The developmental regulation of the human {zeta}-globin gene in transgenic mice employing ß-galactosidase as a reporter gene

M.D. Pondel, N.J. Proudfoot, C. Whitelaw and E. Whitelaw1,*

Sir William Dunn School of Pathology, Oxford University Oxford 0X1 3RE, UK 1Department of Biochemistry, University of Sydney Sydney, NSW 2006, Australia

* To whom correspondence should be addressed

Received August 5, 1992. Accepted September 25, 1992.

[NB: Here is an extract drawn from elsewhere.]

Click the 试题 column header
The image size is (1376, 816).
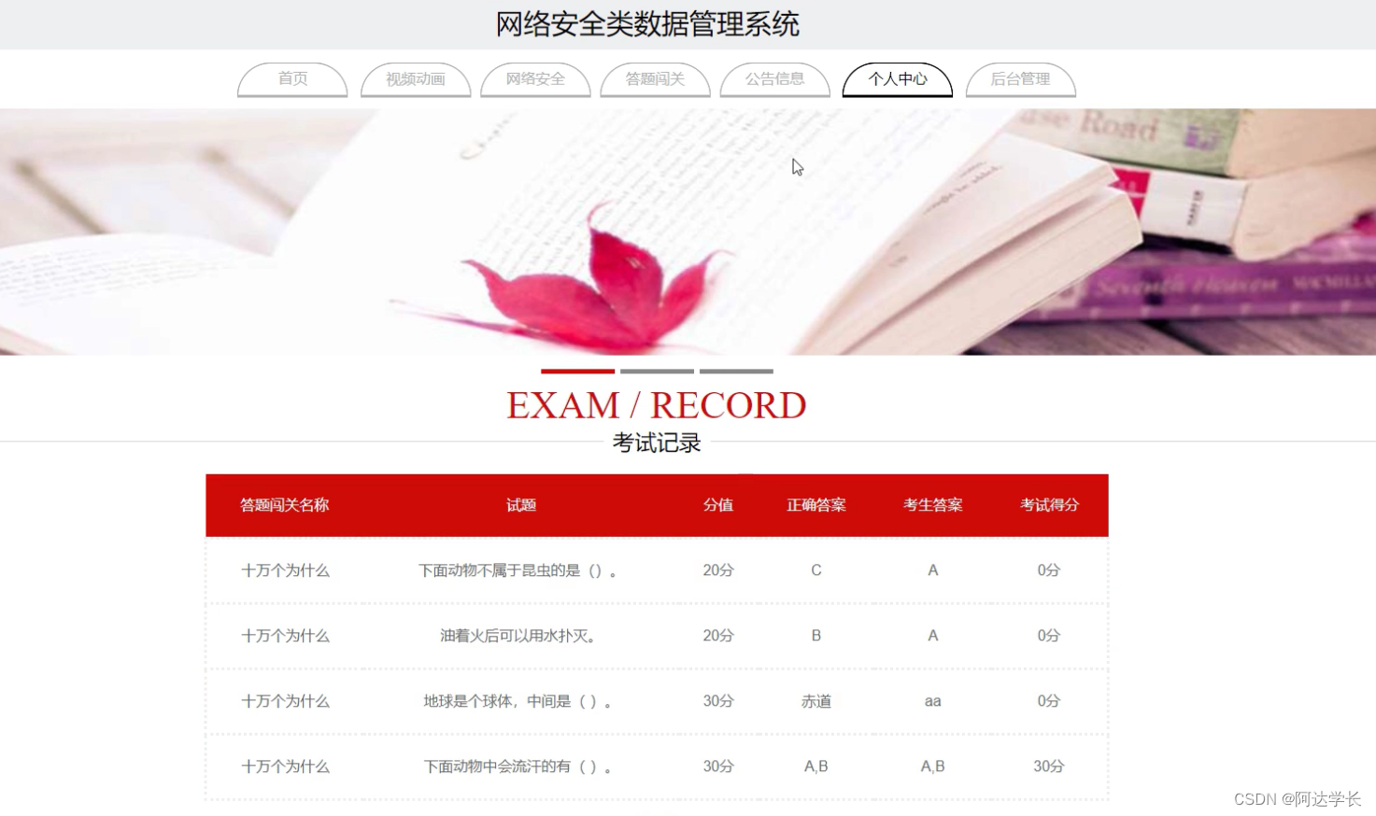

We have investigated the developmental and tissue specific expression of the human embryonic {zeta}-globin gene in transgenic mice. A construct containing 550 bp of {zeta}-globin 5' flanking region, fused to a (ß-galactosidase (lacZ) reporter gene and linked to the locus control region (LCR)-like {alpha} positive regulatory element ({alpha}PRE) was employed for the production of transgenic mice. Firstly, we compared the number of live born transgenic mice containing this construct to the number of live born transgenic mice containing the entire {zeta}-globin gene linked to the {alpha}PRE or the ßLCR. Data showed that 12% of mice generated from eggs injected with {zeta}-promoter/lacZ/{alpha}PRE DNA were transgenic compared to only 2% of mice generated from eggs injected with the entire {zeta}-globin gene linked to the {alpha}PRE or the ßLCR. The reduced number of live born transgenic mice containing the latter constructs suggests that death of transgenic embryos, posssibly due to thalassaemia, may be occurring. X-gal staining of whole embryos containing the lacZ gene revealed that {zeta}-globin promoter activity was most pronounced at 8.5–9.5 days of development and was restricted to erythroid cells. By 15 days of development, no {zeta}-globin promoter activity was detected. These results suggest that the {alpha}PRE can direct high level expression from the {zeta}-globin promoter and that sequences required for the correct tissue and developmental specific expression of the human {zeta}-globin gene are present within 550 bp's of 5' flanking region. Sequences within the body of the {zeta}-globin gene or 3' of the cap site do not appear to be necessary for correct {zeta}-globin developmental requlation.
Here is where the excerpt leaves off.